Enfim, a reabilitar o prazer. Isso vê-se logo pelo seu corpo: cintura elegante mas ancas generosas, busto (digamos) latino, um jeito quase provocador na forma como – nos seus programas de televisão – sugere mais um colher de manteiga ou de molho picante, enquanto reabilita as mães, avós, bisavós, e todas as mulheres que, ao longo da história humana viveram aprisionadas na cozinha e foram obrigadas a alimentar gerações inteiras de famílias ingratas e egoístas. Se pensa que Nigella vai propor-lhe "menus de degustação", desengane-se. As suas receitas levam natas gordas, lentilhas estufadas, anchovas, alho, malaguetas, azeite não virgem – e ideologia. Vitoriana.
Num dos seus livros anteriores ela mesma confessa "afinidade com a visão vitoriana do mundo, o viver constante da inevitabilidade do declínio". Uma mulher que é sensível à palavra "vitoriana" merece atenção redobrada – o termo evoca Tennyson, as irmãs Brontë, Hardy, Thackeray, ‘O Monte dos Vendavais’. E, na cozinha, uma disponibilidade trabalhosa que vai do pudim de milho doce com lombo no forno à compota de gengibre ou à salada de borrego com romã e hortelã.

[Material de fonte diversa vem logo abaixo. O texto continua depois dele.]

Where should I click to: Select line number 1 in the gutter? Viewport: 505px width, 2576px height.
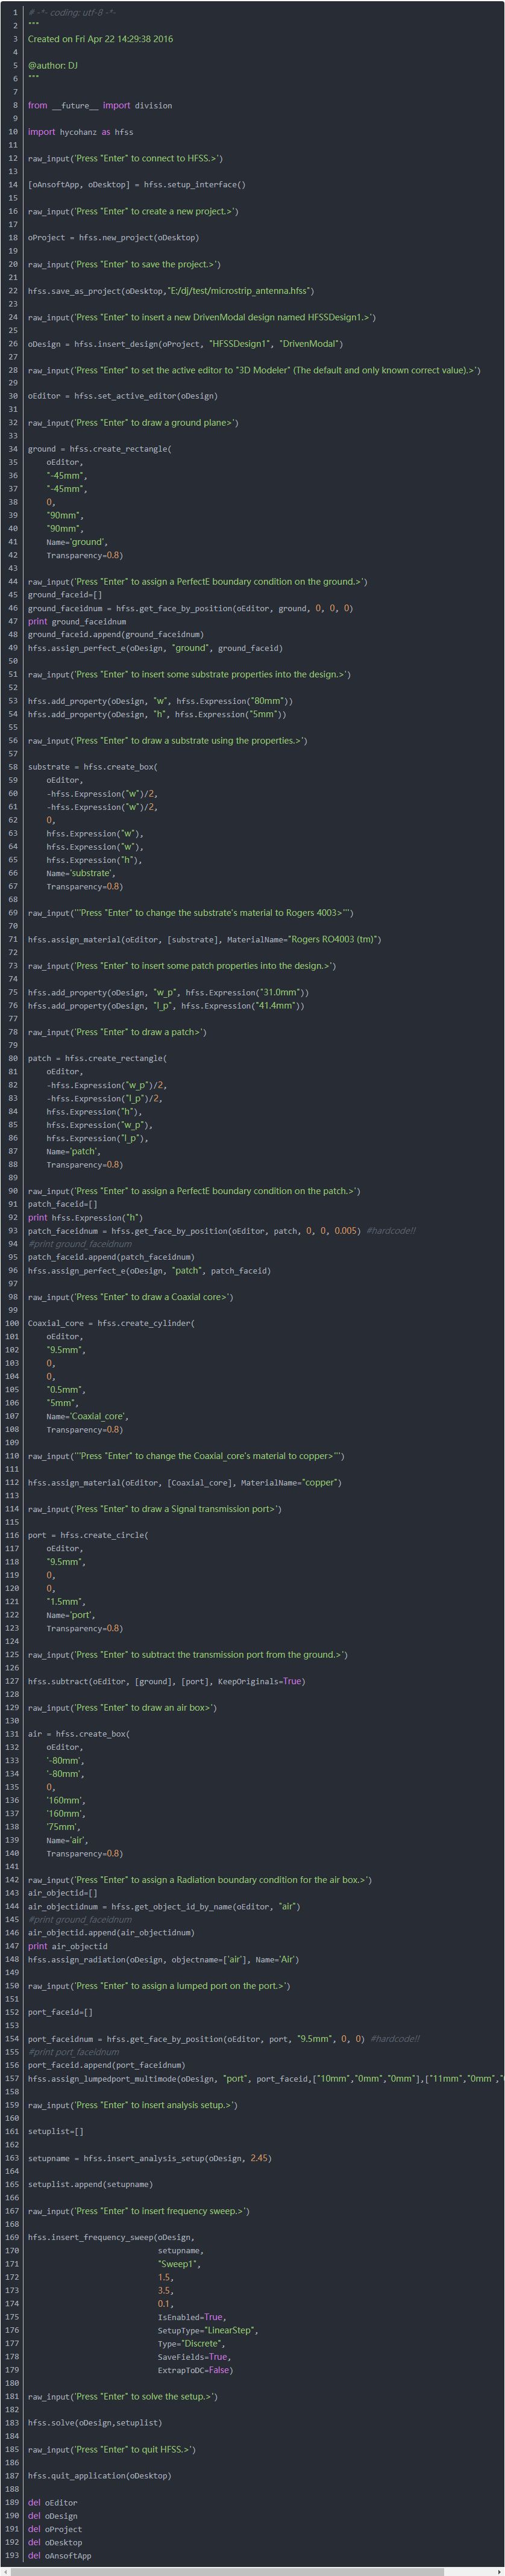(15, 13)
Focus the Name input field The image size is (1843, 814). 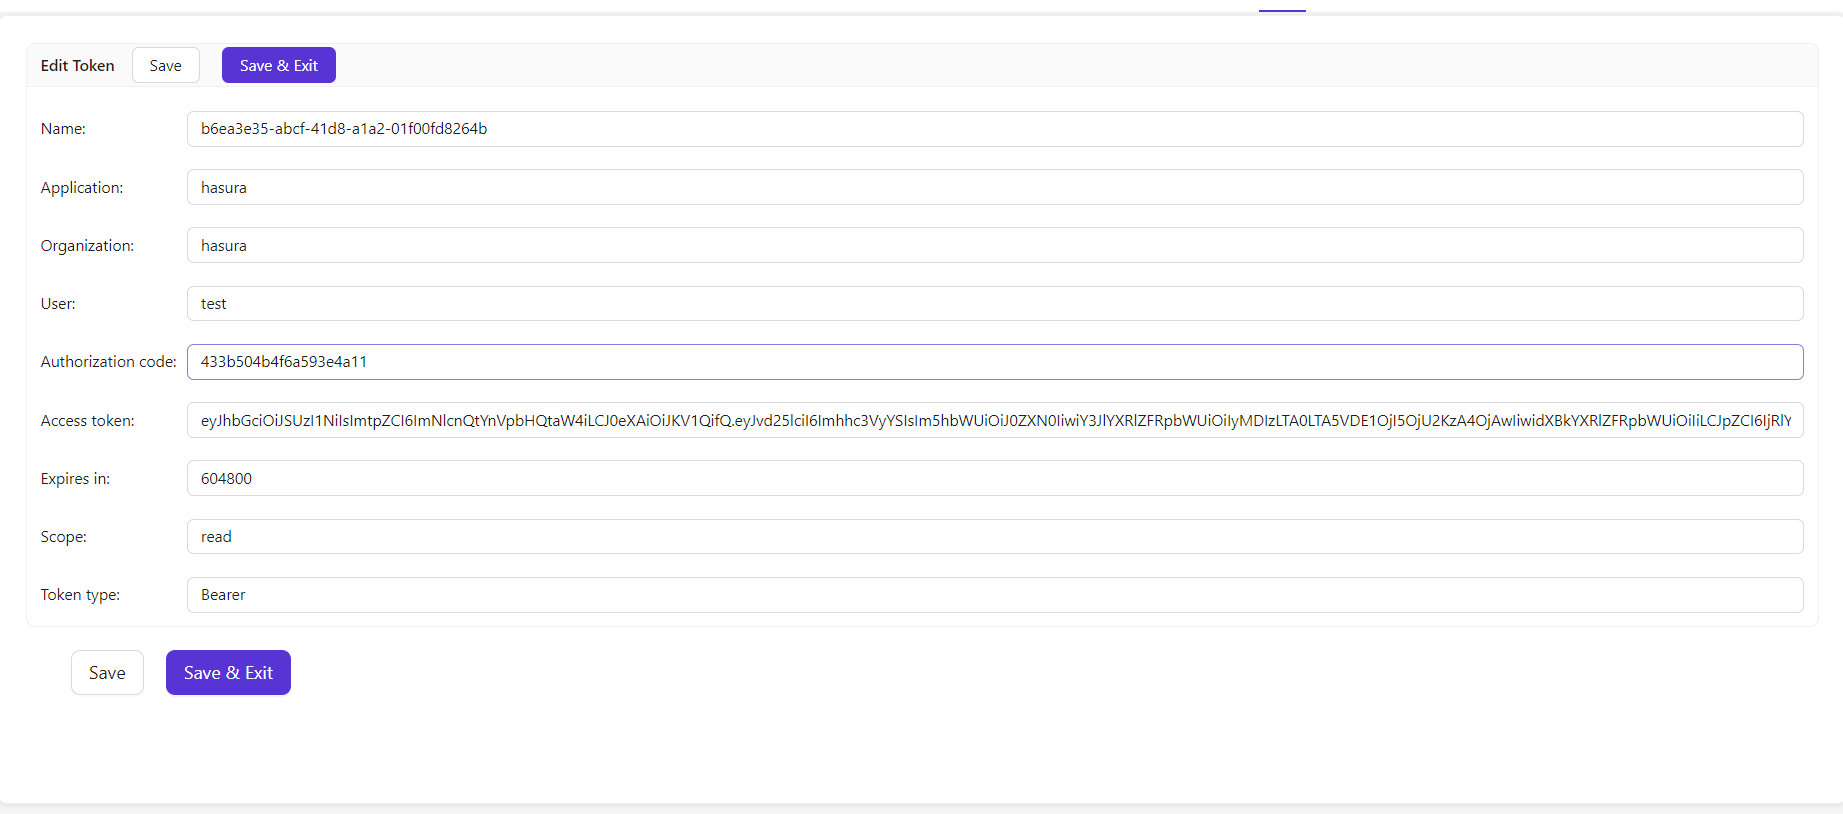pyautogui.click(x=994, y=129)
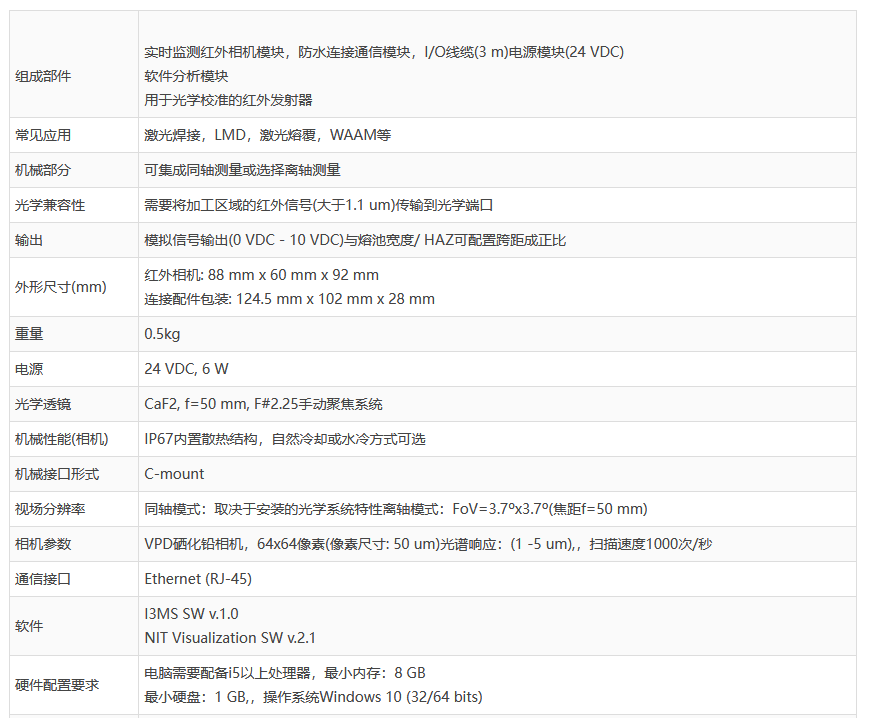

Nigella confessa-se "irritada com as pessoas que dizem que não têm tempo para cozinhar", como se precisassem de todos os minutos livres para escreverem ‘Guerra e Paz’.
RESUMO
Livro de receitas, incluindo aquelas que Nigella apresenta na série de televisão.
TÍTULO
‘Delícias da Nigella’ [‘Nigella Bites’], de Nigella Lawson
EDITORA
Civilização Editora
DOCUMENTÁRIO: ‘FANTASIA LUSITANA’
"João Canijo é um cineasta invulgar e perspicaz – os seus filmes são roteiros de um país pouco conhecido, apesar de maioritário e profundíssimo".
RESUMO
‘Fantasia Lusitana’ é uma viagem ao "paraíso português" dos anos 40, quando o salazarismo nascia – e os refugiados chegavam a Lisboa. Para quem, nos seus filmes, desenhou uma radiografia de Portugal contemporâneo, este regresso ao salazarismo era inevitável. Como se fosse a procura de uma raiz.

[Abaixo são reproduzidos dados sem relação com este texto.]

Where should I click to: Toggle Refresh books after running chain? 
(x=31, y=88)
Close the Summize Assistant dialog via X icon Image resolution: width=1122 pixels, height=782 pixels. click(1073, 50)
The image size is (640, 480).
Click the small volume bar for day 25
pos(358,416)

Género: Documentário (em exibição em Lisboa]
Duração: 1h15m
DVD: ‘OS HOMENS QUE ODEIAM AS MULHERES’
"Cenários, tom, iluminação, fidelidade à história do livro – um excelente argumento interpretado por Naomi Rapace (no papel de ‘Lizbeth Salander’) e Michael Nyqvist (no do jornalista-herói ‘Mikael Blomkvist’)".
RESUMO
‘Blomkvist’ é contratado para escrever a história da família ‘Vanger’. Para tal é importante descobrir o que aconteceu à sobrinha-neta do patriarca.
Género: Policial
Classificação: M/16
LIVRO: ‘OS DIAS E OS ANOS (DIÁRIOS DE 1970 A 1993)’
"Recomendo com entusiasmo. Há cenários de diplomacia pura, revelações literárias, reflexão madura sobre política e história, observações de geografia cultural e sentimental".
RESUMO
Escrito por um diplomata, a política ocupa aqui um lugar de destaque, nomeadamente a vida no País antes e após o 25 de Abril.
Autor: Marcello Duarte Mathias
Género: Memórias
Editora: Dom Quixote
FUGIR DE...
PIOR DO QUE NÃO TER SEXO É TER MAU SEXO
"São 69 (curioso número) de lugares-comuns sobre sexo fingido. É uma pena, porque se trata de mais uma oportunidade perdida (e de papel desperdiçado) para fazer boa pornografia – uma arte séria e honestíssima com virtudes terapêuticas óbvias".
Título: ‘69 Contos Urbanos de Vícios Privados’
Autor: Daniela Oliveira
Editora: Guerra e Paz
Resumo: Estreia da jornalista, ex-directora da publicação ‘Mulher Erótica’, com uma série de contos sobre "sexualidade livre" em meio urbano.